# Geosemantics Framework

We face many challenges in the process of extracting meaningful information from data [add examples of challenges related to integration of models and data]. Frequently, these obstacle  compel scientists to perform the integration of models with data manually. Manual integration becomes exponentially difficult when a user aims to integrate long-tail data (data collected by individual researchers or small research groups) and long-tail models (models developed by individuals or small modeling communities). We focus on these long-tail resources because despite their often-narrow scope, they have significant impacts in scientific studies and present an opportunity for addressing critical gaps through automated integration. The goal of the Goesemantics Framework is to provide a framework rooted in semantic techniques and approaches to support “long-tail” models and data integration.

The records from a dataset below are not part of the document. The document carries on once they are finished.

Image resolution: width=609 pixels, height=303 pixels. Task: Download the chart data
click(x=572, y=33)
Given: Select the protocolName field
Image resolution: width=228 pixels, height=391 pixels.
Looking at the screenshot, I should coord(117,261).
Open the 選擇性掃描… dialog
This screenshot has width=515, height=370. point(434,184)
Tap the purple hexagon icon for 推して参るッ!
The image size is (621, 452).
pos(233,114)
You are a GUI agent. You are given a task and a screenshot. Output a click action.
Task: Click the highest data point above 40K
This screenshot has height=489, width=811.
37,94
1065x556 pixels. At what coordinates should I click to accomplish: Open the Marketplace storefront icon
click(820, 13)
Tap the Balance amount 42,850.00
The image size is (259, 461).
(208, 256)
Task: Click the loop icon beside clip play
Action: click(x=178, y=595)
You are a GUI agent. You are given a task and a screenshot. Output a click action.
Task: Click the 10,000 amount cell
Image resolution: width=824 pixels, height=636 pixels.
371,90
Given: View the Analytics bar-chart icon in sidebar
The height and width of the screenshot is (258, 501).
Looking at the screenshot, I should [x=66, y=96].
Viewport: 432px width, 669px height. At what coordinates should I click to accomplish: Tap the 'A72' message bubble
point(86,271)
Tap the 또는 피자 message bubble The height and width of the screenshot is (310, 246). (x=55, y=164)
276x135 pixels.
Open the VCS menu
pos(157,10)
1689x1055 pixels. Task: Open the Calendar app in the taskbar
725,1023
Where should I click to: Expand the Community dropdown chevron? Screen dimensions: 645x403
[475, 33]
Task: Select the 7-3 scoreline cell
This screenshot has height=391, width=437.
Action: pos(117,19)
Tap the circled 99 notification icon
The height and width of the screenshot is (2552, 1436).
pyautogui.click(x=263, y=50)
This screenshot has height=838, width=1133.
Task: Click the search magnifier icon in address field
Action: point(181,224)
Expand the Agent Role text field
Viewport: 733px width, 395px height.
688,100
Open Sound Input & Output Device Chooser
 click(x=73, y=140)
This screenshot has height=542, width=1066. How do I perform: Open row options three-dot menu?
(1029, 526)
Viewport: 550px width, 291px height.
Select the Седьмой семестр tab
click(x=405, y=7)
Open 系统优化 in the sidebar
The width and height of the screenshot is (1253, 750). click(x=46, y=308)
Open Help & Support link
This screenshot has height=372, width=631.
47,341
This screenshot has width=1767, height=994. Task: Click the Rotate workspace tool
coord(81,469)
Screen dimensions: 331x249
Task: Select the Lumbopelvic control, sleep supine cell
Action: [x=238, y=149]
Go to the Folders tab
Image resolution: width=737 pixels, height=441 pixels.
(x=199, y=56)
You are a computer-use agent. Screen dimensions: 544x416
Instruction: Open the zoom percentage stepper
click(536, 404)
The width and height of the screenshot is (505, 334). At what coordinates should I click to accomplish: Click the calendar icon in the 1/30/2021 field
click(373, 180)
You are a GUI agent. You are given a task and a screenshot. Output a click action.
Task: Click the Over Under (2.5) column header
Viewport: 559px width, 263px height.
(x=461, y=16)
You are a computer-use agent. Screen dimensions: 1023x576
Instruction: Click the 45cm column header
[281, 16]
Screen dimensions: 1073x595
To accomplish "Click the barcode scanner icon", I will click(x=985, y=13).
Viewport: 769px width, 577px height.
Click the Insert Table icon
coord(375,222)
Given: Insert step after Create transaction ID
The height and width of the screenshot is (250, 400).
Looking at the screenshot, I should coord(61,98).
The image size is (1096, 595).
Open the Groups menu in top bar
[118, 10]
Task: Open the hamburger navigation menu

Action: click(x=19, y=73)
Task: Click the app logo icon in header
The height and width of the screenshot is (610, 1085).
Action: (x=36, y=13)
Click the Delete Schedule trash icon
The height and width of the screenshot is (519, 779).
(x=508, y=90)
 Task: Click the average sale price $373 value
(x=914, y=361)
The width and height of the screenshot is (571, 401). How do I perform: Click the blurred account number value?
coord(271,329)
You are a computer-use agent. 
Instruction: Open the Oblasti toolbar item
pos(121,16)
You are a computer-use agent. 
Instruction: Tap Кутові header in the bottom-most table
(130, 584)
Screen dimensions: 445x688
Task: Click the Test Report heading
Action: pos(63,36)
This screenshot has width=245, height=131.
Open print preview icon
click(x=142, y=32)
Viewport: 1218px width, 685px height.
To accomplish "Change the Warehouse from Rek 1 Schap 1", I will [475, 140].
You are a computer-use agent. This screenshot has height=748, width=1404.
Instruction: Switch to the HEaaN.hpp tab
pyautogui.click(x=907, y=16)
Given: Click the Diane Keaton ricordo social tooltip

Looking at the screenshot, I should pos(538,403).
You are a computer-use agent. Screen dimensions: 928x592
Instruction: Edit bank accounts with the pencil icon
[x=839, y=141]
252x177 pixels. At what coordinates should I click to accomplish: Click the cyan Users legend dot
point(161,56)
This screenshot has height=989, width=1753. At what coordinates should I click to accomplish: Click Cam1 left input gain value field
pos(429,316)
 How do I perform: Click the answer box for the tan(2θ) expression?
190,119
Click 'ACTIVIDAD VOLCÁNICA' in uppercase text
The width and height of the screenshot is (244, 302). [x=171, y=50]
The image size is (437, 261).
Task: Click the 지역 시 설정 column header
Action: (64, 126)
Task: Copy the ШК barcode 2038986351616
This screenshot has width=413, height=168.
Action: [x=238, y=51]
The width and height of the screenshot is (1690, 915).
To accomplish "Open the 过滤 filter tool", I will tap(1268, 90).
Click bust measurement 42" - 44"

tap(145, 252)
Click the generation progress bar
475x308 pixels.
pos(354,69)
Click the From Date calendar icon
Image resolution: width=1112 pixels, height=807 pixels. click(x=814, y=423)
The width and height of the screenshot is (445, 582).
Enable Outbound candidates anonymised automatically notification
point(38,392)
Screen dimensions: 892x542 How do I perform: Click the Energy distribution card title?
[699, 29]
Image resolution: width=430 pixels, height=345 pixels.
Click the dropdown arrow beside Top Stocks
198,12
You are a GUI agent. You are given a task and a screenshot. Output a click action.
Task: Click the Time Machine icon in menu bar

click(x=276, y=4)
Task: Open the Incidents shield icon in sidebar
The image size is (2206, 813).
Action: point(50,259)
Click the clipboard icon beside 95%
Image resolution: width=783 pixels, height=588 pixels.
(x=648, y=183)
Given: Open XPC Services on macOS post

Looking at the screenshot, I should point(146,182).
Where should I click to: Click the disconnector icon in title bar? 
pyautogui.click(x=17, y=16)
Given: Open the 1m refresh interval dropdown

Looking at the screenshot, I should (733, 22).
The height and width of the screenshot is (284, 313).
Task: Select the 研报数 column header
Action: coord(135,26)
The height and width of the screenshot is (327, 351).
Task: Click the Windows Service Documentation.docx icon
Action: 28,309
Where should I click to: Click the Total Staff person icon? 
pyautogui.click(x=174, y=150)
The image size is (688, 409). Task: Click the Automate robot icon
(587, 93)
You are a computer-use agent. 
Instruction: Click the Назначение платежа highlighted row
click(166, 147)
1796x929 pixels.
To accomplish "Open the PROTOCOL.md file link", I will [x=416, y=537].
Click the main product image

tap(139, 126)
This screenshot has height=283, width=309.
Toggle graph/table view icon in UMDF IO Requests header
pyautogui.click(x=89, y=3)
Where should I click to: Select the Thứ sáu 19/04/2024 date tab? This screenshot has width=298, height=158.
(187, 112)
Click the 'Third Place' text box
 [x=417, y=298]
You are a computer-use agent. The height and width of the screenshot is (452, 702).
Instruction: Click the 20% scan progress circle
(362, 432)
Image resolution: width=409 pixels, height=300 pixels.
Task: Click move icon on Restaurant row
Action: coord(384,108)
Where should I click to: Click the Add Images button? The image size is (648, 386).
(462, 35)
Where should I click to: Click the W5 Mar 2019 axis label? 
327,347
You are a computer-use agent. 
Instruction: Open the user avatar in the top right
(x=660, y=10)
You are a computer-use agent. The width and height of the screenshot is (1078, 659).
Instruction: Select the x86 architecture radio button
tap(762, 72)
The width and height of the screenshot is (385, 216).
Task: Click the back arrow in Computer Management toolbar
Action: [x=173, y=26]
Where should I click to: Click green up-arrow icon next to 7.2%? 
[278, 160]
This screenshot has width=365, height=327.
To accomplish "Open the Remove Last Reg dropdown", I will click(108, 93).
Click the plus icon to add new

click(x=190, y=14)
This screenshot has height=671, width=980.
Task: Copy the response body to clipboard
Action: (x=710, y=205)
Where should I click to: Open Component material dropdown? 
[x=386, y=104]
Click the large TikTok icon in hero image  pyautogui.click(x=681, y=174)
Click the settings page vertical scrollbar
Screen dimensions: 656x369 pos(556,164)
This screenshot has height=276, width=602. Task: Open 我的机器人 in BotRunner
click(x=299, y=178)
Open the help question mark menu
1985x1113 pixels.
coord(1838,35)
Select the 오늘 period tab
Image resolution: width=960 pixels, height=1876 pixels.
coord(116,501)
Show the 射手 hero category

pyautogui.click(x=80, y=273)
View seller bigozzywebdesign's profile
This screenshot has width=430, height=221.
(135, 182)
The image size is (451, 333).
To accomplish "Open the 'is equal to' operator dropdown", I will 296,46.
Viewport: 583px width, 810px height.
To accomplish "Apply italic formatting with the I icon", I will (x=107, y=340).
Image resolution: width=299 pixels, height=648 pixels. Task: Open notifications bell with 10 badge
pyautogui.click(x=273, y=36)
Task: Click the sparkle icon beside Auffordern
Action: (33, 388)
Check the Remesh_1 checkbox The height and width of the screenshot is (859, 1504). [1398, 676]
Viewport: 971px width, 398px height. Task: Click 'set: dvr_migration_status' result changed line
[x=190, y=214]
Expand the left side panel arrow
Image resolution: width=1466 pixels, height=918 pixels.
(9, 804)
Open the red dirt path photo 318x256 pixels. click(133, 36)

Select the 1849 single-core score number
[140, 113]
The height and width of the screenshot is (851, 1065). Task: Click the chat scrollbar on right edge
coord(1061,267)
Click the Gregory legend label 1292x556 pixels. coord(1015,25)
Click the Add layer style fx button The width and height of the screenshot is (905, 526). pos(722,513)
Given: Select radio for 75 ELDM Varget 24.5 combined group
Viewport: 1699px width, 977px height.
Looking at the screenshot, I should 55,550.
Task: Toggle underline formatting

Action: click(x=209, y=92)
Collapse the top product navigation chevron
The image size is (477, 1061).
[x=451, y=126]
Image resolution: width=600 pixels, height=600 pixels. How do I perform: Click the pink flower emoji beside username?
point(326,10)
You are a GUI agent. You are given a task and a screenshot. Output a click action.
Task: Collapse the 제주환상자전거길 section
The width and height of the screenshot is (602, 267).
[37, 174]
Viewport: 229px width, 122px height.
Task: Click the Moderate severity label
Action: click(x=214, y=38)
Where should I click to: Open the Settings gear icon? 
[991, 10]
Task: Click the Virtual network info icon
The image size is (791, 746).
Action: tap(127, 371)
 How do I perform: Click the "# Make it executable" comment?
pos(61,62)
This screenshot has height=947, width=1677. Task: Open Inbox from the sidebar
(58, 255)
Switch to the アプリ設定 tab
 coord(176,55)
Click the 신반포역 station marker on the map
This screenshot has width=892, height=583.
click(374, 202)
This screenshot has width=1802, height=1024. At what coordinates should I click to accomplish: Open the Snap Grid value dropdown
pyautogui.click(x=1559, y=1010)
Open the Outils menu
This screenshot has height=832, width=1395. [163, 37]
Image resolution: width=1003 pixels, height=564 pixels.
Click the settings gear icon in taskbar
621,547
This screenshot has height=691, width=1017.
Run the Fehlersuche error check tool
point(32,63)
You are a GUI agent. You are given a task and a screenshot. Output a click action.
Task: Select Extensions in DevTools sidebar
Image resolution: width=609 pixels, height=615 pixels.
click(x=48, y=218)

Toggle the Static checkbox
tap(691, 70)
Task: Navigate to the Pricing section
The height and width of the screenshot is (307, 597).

## Semantic Annotation of Data using JSON Linked Data
 
The Earthcube Geosemantics Framework (http://ecgs.ncsa.illinois.edu/) developed a prototype of a decentralized framework that combines the Linked Data and RESTful web services to annotate, connect, integrate, and reason about integration of geoscience resources. The framework allows the semantic enrichment of web resources and semantic mediation among heterogeneous geoscience resources, such as models and data. 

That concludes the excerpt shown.